Define the Principle of Optimality. Explain why the Longest Path problem does not satisfy this principle, whereas Shortest Path does.

Definition: An optimal solution to a problem instance must be composed of optimal solutions to its sub-instances.

Shortest Path: If A->B->C is shortest, then A->B must be the shortest path to B.
Longest Path: The longest simple path from A to C might not use the longest simple path from A to B because using the longest A->B path might use vertices needed for the B->C leg (causing a cycle).

5. Greedy vs. DP in Knapsack

Mod 11

Why does the Greedy strategy (sorting by value/weight) work for the Fractional Knapsack problem but fail for the 0/1 Knapsack problem?

In Fractional Knapsack, we can fill the remaining space with a fraction of the next best item, ensuring no capacity is wasted. In 0/1 Knapsack, picking the item with the highest ratio might leave a small, unusable gap in capacity that could have been better filled by a combination of lower-ratio items.

6. Dijkstra and Negative Weights

Mod 11

Explain precisely why Dijkstra's algorithm fails if the graph contains negative edge weights. What algorithm should be used instead?

Dijkstra's is "Greedy"; it assumes that once a node is visited (marked final), its distance cannot be improved. A negative edge later in the graph could theoretically loop back and reduce the cost of an already-finalized node, violating this assumption. Use Bellman-Ford instead.

7. P vs NP

Mod 12

Define the classes P and NP. Clarify the common misconception that "NP stands for Not Polynomial".

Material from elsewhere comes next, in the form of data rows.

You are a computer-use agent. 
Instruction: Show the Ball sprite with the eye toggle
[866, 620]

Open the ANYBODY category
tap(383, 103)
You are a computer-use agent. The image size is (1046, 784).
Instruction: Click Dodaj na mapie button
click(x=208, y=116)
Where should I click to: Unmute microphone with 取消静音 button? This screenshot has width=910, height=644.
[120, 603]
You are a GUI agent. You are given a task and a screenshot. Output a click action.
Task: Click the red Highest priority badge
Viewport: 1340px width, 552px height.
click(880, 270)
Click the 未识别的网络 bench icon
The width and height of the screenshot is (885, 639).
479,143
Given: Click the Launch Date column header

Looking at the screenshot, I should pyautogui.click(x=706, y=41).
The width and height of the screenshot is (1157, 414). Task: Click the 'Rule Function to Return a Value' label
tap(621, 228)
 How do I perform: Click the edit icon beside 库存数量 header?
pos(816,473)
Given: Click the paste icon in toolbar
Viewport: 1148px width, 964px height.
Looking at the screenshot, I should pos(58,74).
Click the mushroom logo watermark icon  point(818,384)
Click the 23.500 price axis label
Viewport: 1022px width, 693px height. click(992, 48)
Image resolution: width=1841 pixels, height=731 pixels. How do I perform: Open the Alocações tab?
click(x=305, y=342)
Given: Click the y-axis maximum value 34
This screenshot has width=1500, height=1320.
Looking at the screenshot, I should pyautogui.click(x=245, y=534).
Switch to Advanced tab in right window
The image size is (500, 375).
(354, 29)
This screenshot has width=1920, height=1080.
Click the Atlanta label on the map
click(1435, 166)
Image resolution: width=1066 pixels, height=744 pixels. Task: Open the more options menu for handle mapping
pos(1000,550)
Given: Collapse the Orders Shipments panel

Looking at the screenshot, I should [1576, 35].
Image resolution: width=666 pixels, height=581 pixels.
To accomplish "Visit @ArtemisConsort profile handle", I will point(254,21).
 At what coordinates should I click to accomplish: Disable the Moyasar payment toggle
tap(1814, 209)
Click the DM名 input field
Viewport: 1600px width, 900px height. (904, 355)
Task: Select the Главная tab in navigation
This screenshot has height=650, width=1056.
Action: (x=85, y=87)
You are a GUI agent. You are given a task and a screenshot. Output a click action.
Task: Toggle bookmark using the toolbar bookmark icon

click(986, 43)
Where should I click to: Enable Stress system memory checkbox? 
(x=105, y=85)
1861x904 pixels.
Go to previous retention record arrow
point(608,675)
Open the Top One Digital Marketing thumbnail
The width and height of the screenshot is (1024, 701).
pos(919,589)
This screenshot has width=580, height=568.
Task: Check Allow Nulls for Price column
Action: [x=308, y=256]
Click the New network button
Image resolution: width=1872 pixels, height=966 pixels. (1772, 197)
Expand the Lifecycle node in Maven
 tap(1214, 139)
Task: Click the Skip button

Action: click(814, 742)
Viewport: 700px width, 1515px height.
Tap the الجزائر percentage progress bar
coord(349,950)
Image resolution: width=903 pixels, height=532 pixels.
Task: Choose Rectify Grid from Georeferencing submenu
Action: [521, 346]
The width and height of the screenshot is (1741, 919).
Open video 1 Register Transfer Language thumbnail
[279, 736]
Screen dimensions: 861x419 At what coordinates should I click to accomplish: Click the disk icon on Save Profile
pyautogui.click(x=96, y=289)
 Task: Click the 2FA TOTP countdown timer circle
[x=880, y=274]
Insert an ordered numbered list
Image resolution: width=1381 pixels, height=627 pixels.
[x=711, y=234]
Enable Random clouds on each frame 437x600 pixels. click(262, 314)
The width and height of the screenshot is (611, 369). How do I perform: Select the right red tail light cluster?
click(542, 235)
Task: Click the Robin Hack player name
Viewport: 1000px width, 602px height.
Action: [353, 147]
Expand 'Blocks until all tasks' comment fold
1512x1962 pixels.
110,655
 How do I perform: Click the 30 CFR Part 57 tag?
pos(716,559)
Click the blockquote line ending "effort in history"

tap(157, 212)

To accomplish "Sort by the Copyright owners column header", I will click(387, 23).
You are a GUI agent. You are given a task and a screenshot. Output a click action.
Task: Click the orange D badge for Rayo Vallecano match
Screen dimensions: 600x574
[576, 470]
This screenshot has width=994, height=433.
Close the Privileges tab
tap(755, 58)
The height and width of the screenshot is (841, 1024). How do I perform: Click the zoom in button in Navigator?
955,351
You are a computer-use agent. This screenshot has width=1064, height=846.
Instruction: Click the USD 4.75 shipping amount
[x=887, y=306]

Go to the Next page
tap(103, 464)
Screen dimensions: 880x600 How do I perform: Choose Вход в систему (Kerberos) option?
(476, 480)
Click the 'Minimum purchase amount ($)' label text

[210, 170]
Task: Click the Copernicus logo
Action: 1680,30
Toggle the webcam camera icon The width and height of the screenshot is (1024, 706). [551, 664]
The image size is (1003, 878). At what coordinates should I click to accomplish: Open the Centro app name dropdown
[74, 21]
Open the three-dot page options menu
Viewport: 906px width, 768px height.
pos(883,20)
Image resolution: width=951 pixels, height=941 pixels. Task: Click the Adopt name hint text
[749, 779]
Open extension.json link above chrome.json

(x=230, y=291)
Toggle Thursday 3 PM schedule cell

P: Problems solvable in Polynomial Time.
NP: Nondeterministic Polynomial. Problems where a solution can be verified in Polynomial Time.
Misconception: It does NOT mean "Not Polynomial". P is a subset of NP.

8. The Halting Problem

Mod 12

What is the Halting Problem and what does it prove about the limitations of algorithms?

It is the problem of determining whether a given program will eventually stop or run forever. Alan Turing proved it is Undecidable—no algorithm can exist that solves this for all possible input programs. It proves some problems are computationally unsolvable.

9. Backtracking vs. Branch-and-Bound

Mod 13

Distinguish between Backtracking and Branch-and-Bound. Which one is used for N-Queens and which for Knapsack? Why?

Backtracking: DFS traversal of state space. Used for non-optimization problems (finding all solutions) like N-Queens.
Branch-and-Bound: Uses a numerical bound (cost function) to prune branches. Used for optimization problems (finding best solution) like Knapsack or TSP.

10. Approximation Accuracy

Mod 13

What is the Performance Ratio ($\rho$) of an approximation algorithm? For TSP Nearest Neighbor, is this ratio bounded?

$\rho$ is the ratio of the approximate solution cost to the optimal solution cost ($\ge 1$). For general TSP, the ratio is unbounded (can be infinitely bad). For Euclidean TSP, it is bounded by a function of log N.